Locate the line that contains "Bisutería, chapa e insumos (1610, 857)", then copy it and all later lines of the data below exactly, through the last one.

» **Supplied records**:
[Start of section]

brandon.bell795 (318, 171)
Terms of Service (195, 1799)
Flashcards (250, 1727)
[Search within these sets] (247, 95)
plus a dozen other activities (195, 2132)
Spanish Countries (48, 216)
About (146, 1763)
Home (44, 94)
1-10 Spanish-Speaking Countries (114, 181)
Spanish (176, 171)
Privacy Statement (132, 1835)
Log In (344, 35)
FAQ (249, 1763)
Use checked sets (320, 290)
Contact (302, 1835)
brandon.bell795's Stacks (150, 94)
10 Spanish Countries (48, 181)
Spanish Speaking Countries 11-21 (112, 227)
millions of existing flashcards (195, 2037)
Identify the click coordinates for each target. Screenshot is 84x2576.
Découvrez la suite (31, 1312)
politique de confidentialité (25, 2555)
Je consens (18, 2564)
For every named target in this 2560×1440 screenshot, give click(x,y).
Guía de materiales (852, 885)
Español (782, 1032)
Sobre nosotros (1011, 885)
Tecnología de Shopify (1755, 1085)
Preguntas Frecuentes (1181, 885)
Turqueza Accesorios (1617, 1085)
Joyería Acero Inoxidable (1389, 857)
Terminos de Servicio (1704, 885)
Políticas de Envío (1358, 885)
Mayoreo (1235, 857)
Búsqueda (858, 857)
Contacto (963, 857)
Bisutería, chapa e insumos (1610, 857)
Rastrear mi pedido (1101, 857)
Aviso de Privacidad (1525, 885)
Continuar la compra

[End of section]

» **Result**:
Bisutería, chapa e insumos (1610, 857)
Rastrear mi pedido (1101, 857)
Aviso de Privacidad (1525, 885)
Continuar la compra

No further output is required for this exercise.